_Given data_:
= Beginning of Section =
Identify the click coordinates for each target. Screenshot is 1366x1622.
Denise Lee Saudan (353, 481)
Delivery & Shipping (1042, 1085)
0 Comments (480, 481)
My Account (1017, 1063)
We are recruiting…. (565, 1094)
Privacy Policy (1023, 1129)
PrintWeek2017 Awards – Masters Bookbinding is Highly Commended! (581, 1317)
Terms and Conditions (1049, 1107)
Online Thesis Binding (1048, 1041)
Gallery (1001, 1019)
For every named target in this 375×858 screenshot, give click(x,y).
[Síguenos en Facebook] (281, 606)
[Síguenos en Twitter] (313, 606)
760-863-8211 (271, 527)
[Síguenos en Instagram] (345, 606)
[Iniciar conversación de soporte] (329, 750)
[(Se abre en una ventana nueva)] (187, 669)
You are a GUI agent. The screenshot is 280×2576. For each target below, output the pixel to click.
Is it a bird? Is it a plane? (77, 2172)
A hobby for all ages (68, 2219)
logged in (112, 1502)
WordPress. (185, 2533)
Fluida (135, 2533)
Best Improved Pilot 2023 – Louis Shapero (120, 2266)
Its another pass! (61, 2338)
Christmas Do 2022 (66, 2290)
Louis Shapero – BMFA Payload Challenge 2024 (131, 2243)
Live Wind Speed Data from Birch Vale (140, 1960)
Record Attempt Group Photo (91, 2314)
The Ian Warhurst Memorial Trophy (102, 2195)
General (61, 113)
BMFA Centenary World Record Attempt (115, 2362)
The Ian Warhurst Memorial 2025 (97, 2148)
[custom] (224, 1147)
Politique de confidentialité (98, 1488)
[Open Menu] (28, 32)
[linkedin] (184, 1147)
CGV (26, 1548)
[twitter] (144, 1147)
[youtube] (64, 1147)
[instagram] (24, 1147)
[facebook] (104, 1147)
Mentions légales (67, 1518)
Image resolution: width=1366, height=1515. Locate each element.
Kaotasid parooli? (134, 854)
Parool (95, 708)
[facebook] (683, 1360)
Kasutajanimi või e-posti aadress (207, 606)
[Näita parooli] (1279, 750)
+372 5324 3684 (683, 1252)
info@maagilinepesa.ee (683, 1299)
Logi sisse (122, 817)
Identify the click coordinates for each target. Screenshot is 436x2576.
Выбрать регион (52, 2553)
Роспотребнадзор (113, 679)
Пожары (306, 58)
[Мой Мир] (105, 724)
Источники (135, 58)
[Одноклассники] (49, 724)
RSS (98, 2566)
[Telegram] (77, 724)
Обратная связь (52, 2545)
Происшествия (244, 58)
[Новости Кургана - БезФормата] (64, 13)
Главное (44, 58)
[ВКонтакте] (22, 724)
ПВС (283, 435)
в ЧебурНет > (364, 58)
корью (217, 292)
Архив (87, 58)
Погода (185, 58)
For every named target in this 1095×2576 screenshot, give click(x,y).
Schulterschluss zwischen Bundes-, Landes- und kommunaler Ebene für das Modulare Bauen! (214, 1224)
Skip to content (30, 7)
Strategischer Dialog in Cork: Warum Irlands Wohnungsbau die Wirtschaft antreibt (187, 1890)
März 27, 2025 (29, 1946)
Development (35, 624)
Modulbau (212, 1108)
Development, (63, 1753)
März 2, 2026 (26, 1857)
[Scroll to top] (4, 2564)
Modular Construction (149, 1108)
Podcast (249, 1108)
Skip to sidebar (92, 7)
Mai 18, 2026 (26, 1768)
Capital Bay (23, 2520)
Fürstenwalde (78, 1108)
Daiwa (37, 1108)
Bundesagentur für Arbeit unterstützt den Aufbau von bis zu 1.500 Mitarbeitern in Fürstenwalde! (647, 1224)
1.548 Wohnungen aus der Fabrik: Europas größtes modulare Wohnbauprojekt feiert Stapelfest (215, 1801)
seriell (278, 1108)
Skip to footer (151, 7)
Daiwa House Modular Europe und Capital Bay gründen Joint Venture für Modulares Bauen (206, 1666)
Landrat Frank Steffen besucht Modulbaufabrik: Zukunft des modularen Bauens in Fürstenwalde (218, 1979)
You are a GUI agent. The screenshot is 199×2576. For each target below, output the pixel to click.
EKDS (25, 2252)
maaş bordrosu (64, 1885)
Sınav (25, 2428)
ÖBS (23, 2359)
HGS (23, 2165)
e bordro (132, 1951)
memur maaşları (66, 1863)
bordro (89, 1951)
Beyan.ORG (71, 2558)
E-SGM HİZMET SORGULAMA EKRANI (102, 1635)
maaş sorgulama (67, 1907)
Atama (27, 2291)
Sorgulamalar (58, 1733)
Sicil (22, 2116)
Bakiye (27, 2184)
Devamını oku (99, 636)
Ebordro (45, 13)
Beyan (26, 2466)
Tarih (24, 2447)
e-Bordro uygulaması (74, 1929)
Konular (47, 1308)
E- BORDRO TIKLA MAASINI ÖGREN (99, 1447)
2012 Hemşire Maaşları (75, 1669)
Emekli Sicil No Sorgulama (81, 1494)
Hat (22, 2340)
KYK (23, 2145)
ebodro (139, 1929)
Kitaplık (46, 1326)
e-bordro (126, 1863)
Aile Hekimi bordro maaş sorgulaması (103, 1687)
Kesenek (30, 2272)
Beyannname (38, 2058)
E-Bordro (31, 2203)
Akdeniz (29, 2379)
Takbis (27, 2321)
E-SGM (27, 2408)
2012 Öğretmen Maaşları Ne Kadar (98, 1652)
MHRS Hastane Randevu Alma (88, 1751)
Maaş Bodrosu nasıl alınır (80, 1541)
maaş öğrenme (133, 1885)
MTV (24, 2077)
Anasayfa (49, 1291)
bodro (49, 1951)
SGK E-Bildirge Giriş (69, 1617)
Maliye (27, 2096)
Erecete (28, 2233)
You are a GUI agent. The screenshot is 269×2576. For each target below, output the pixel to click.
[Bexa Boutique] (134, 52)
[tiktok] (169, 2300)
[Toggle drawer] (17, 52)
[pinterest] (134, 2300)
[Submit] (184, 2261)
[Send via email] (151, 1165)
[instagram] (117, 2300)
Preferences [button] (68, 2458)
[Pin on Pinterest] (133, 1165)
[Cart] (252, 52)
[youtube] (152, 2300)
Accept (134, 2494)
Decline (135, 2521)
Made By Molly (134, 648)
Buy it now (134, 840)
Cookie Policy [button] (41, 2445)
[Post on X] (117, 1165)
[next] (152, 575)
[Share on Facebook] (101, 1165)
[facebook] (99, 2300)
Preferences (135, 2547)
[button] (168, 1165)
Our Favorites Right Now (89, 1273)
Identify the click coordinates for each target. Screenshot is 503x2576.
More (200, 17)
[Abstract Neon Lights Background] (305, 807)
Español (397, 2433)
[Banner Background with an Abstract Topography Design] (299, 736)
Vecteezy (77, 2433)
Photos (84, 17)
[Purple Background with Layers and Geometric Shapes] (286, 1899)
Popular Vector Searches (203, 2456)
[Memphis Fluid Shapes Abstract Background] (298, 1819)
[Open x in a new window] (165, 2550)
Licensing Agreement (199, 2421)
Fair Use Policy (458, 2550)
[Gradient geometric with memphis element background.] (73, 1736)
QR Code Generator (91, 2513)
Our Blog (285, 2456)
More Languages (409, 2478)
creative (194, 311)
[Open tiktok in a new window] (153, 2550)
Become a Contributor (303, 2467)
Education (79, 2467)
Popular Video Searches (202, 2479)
= End of Section =
_How to complete this task_:
In your response, reproduce the records exactly, every one.

_Solution for this problem_:
Identify the click coordinates for each target. Screenshot is 1366x1622.
Denise Lee Saudan (353, 481)
Delivery & Shipping (1042, 1085)
0 Comments (480, 481)
My Account (1017, 1063)
We are recruiting…. (565, 1094)
Privacy Policy (1023, 1129)
PrintWeek2017 Awards – Masters Bookbinding is Highly Commended! (581, 1317)
Terms and Conditions (1049, 1107)
Online Thesis Binding (1048, 1041)
Gallery (1001, 1019)
For every named target in this 375×858 screenshot, give click(x,y).
[Síguenos en Facebook] (281, 606)
[Síguenos en Twitter] (313, 606)
760-863-8211 (271, 527)
[Síguenos en Instagram] (345, 606)
[Iniciar conversación de soporte] (329, 750)
[(Se abre en una ventana nueva)] (187, 669)
You are a GUI agent. The screenshot is 280×2576. For each target below, output the pixel to click.
Is it a bird? Is it a plane? (77, 2172)
A hobby for all ages (68, 2219)
logged in (112, 1502)
WordPress. (185, 2533)
Fluida (135, 2533)
Best Improved Pilot 2023 – Louis Shapero (120, 2266)
Its another pass! (61, 2338)
Christmas Do 2022 (66, 2290)
Louis Shapero – BMFA Payload Challenge 2024 (131, 2243)
Live Wind Speed Data from Birch Vale (140, 1960)
Record Attempt Group Photo (91, 2314)
The Ian Warhurst Memorial Trophy (102, 2195)
General (61, 113)
BMFA Centenary World Record Attempt (115, 2362)
The Ian Warhurst Memorial 2025 (97, 2148)
[custom] (224, 1147)
Politique de confidentialité (98, 1488)
[Open Menu] (28, 32)
[linkedin] (184, 1147)
CGV (26, 1548)
[twitter] (144, 1147)
[youtube] (64, 1147)
[instagram] (24, 1147)
[facebook] (104, 1147)
Mentions légales (67, 1518)
Image resolution: width=1366, height=1515. Locate each element.
Kaotasid parooli? (134, 854)
Parool (95, 708)
[facebook] (683, 1360)
Kasutajanimi või e-posti aadress (207, 606)
[Näita parooli] (1279, 750)
+372 5324 3684 (683, 1252)
info@maagilinepesa.ee (683, 1299)
Logi sisse (122, 817)
Identify the click coordinates for each target. Screenshot is 436x2576.
Выбрать регион (52, 2553)
Роспотребнадзор (113, 679)
Пожары (306, 58)
[Мой Мир] (105, 724)
Источники (135, 58)
[Одноклассники] (49, 724)
RSS (98, 2566)
[Telegram] (77, 724)
Обратная связь (52, 2545)
Происшествия (244, 58)
[Новости Кургана - БезФормата] (64, 13)
Главное (44, 58)
[ВКонтакте] (22, 724)
ПВС (283, 435)
в ЧебурНет > (364, 58)
корью (217, 292)
Архив (87, 58)
Погода (185, 58)
For every named target in this 1095×2576 screenshot, give click(x,y).
Schulterschluss zwischen Bundes-, Landes- und kommunaler Ebene für das Modulare Bauen! (214, 1224)
Skip to content (30, 7)
Strategischer Dialog in Cork: Warum Irlands Wohnungsbau die Wirtschaft antreibt (187, 1890)
März 27, 2025 (29, 1946)
Development (35, 624)
Modulbau (212, 1108)
Development, (63, 1753)
März 2, 2026 (26, 1857)
[Scroll to top] (4, 2564)
Modular Construction (149, 1108)
Podcast (249, 1108)
Skip to sidebar (92, 7)
Mai 18, 2026 (26, 1768)
Capital Bay (23, 2520)
Fürstenwalde (78, 1108)
Daiwa (37, 1108)
Bundesagentur für Arbeit unterstützt den Aufbau von bis zu 1.500 Mitarbeitern in Fürstenwalde! (647, 1224)
1.548 Wohnungen aus der Fabrik: Europas größtes modulare Wohnbauprojekt feiert Stapelfest (215, 1801)
seriell (278, 1108)
Skip to footer (151, 7)
Daiwa House Modular Europe und Capital Bay gründen Joint Venture für Modulares Bauen (206, 1666)
Landrat Frank Steffen besucht Modulbaufabrik: Zukunft des modularen Bauens in Fürstenwalde (218, 1979)
You are a GUI agent. The screenshot is 199×2576. For each target below, output the pixel to click.
EKDS (25, 2252)
maaş bordrosu (64, 1885)
Sınav (25, 2428)
ÖBS (23, 2359)
HGS (23, 2165)
e bordro (132, 1951)
memur maaşları (66, 1863)
bordro (89, 1951)
Beyan.ORG (71, 2558)
E-SGM HİZMET SORGULAMA EKRANI (102, 1635)
maaş sorgulama (67, 1907)
Atama (27, 2291)
Sorgulamalar (58, 1733)
Sicil (22, 2116)
Bakiye (27, 2184)
Devamını oku (99, 636)
Ebordro (45, 13)
Beyan (26, 2466)
Tarih (24, 2447)
e-Bordro uygulaması (74, 1929)
Konular (47, 1308)
E- BORDRO TIKLA MAASINI ÖGREN (99, 1447)
2012 Hemşire Maaşları (75, 1669)
Emekli Sicil No Sorgulama (81, 1494)
Hat (22, 2340)
KYK (23, 2145)
ebodro (139, 1929)
Kitaplık (46, 1326)
e-bordro (126, 1863)
Aile Hekimi bordro maaş sorgulaması (103, 1687)
Kesenek (30, 2272)
Beyannname (38, 2058)
E-Bordro (31, 2203)
Akdeniz (29, 2379)
Takbis (27, 2321)
E-SGM (27, 2408)
2012 Öğretmen Maaşları Ne Kadar (98, 1652)
MHRS Hastane Randevu Alma (88, 1751)
Maaş Bodrosu nasıl alınır (80, 1541)
maaş öğrenme (133, 1885)
MTV (24, 2077)
Anasayfa (49, 1291)
bodro (49, 1951)
SGK E-Bildirge Giriş (69, 1617)
Maliye (27, 2096)
Erecete (28, 2233)
You are a GUI agent. The screenshot is 269×2576. For each target below, output the pixel to click.
[Bexa Boutique] (134, 52)
[tiktok] (169, 2300)
[Toggle drawer] (17, 52)
[pinterest] (134, 2300)
[Submit] (184, 2261)
[Send via email] (151, 1165)
[instagram] (117, 2300)
Preferences [button] (68, 2458)
[Pin on Pinterest] (133, 1165)
[Cart] (252, 52)
[youtube] (152, 2300)
Accept (134, 2494)
Decline (135, 2521)
Made By Molly (134, 648)
Buy it now (134, 840)
Cookie Policy [button] (41, 2445)
[Post on X] (117, 1165)
[next] (152, 575)
[Share on Facebook] (101, 1165)
[facebook] (99, 2300)
Preferences (135, 2547)
[button] (168, 1165)
Our Favorites Right Now (89, 1273)
Identify the click coordinates for each target. Screenshot is 503x2576.
More (200, 17)
[Abstract Neon Lights Background] (305, 807)
Español (397, 2433)
[Banner Background with an Abstract Topography Design] (299, 736)
Vecteezy (77, 2433)
Photos (84, 17)
[Purple Background with Layers and Geometric Shapes] (286, 1899)
Popular Vector Searches (203, 2456)
[Memphis Fluid Shapes Abstract Background] (298, 1819)
[Open x in a new window] (165, 2550)
Licensing Agreement (199, 2421)
Fair Use Policy (458, 2550)
[Gradient geometric with memphis element background.] (73, 1736)
QR Code Generator (91, 2513)
Our Blog (285, 2456)
More Languages (409, 2478)
creative (194, 311)
[Open tiktok in a new window] (153, 2550)
Become a Contributor (303, 2467)
Education (79, 2467)
Popular Video Searches (202, 2479)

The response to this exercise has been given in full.